Der Härtegrad des Films ist beachtlich und geht einher mit einer entsprechenden gedrückten Stimmung, einer gefahrumwitterten Aura: Unbewaffnete und Wehrlose werden blutig erschossen, Jessica wird vergewaltigt, Roy verprügelt und mit einem Axtstiel traktiert, ein anderer im Wasser gefoltert und mit einem Verräter seitens der eigentlich friedlichen Goldschürfer kurzer Prozess gemacht – was der Film irritierenderweise und wenig humanistisch ohne mit der Wimper zu zucken als folgerichtige Maßnahme hinstellt. Redfield und Konsorten blicken permanent angemessen finster aus der Wäsche – nein, von diesen Herren möchte man keine Gebrauchtkutsche kaufen. Charo López‘ Vergewaltigungsszenen sind grimmig und unangenehm ausgefallen und wenngleich sie blankzieht kein Sleazemittel zum Zweck. Die beliebte Nebenrolle des kauzigen, dem Fremden wohlgesonnenen Alten übernimmt hier Francisco Sanz als Telegrafist, als väterlicher, edler Senior überzeugt José Calvo. Der Großteil der Darstellerriege war bereits genreerfahren und das merkt man ihm auch an.

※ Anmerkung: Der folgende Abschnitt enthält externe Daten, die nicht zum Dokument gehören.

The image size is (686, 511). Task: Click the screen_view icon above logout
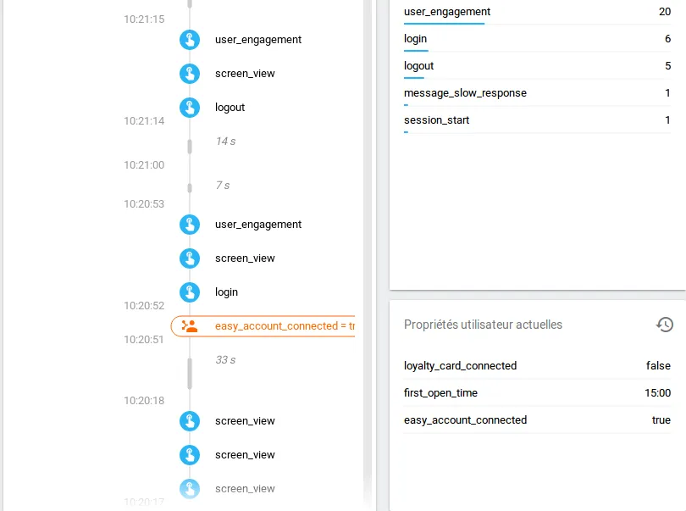coord(190,74)
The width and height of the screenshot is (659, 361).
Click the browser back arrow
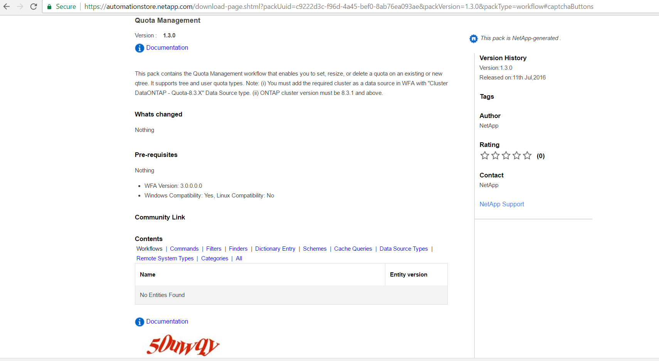tap(7, 7)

Ein großer Pluspunkt ist Florios Erzählweise: Die Hintergründe, was es mit Roy auf sich hat und woher er kommt, wer Emiliano war etc., erschließen sich nur langsam, nach und nach durch eingestreute Rückblenden, die den Film interessant machen. Und auch nach dem Showdown sind nicht alle Fragen abschließend geklärt, insbesondere der auf der Flucht verstorbene und an Roy gekettete Emiliano, dessen sterblicher Hülle Roy sich mit seinem Messer entledigen muss, bleibt irgendwie phantomhaft. Umso deutlicher wird indes die Kapitalismuskritik, die einmal mehr kein gutes Licht auf die Goldgräberstimmung und den US-amerikanischen Traum wirft, sondern im historischen Western-Sujet Ausbeutungsmaßnahmen im kleinen Rahmen nachzeichnet, die auch heute noch nicht ganz unähnlich im ganz Großen Anwendung finden.

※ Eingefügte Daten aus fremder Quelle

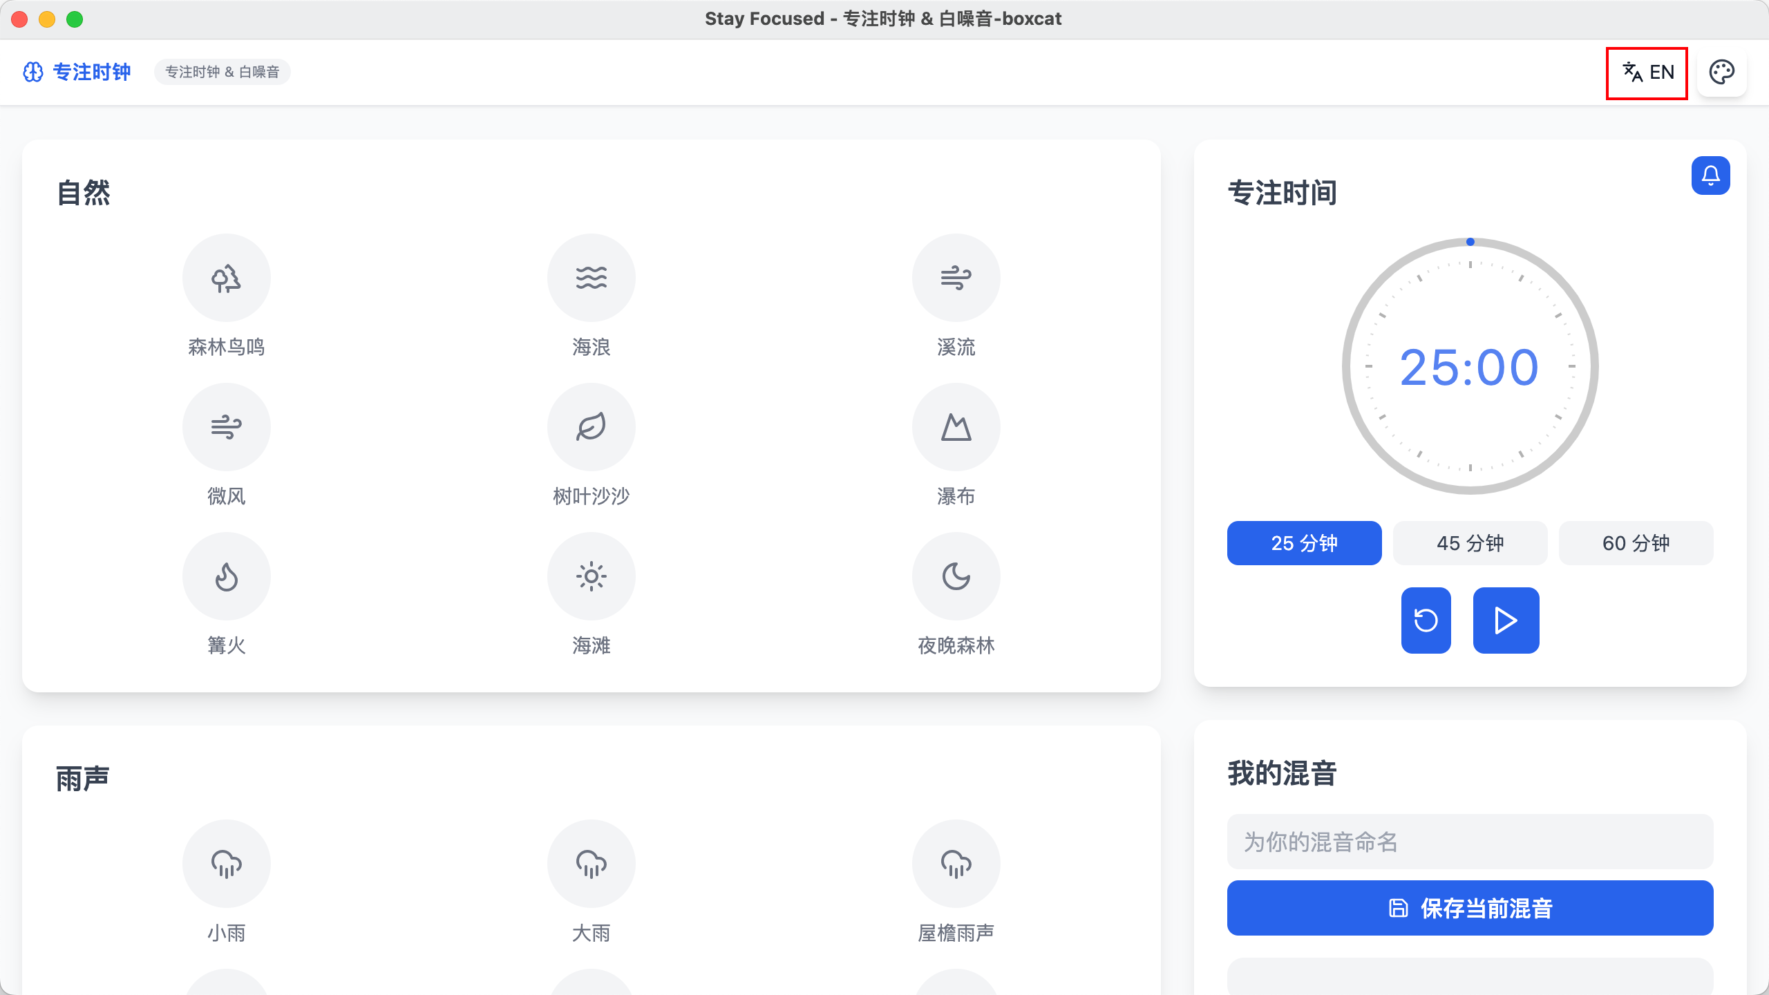The image size is (1769, 995).
Task: Start the campfire sound
Action: (x=227, y=576)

Neben seiner Intelligenz ist eine besondere Eigenschaft des Helden wie üblich seine Schießfertigkeit, der einfach jedes Mal schneller zieht als seine Gegner und sich so sein Überleben sichert – einerseits ein typisches Genre-Element, andererseits schade, dass auch dieser Film nicht ohne auskommt und es sich somit auch ein bisschen einfach zu Ungunsten des Realismus macht. Bruno Nicolais musikalische Untermalung wiederum ist voll auf der Höhe und erinnert durchaus an kompositorische Meisterleistungen namhafter Kollegen. Schön diesmal auch die deutsche Titelgebung, die nicht nur herrlich reißerisch klingt, sondern in Anbetracht der staubbefüllten Goldbeutel sogar Sinn ergibt, Unterm Strich ist Florio ein empfehlenswerter, inszenatorisch und inhaltlich gewissen Ansprüchen folgender, möglicherweise nicht ganz auserzählter Italo-Western aus der zweiten Reihe gelungen, der in Anbetracht seiner Qualitäten zu Unrecht weitestgehend unbekannt ist und den es – ganz in Goldgräberstimmung – auszuschürfen und zu entdecken gilt.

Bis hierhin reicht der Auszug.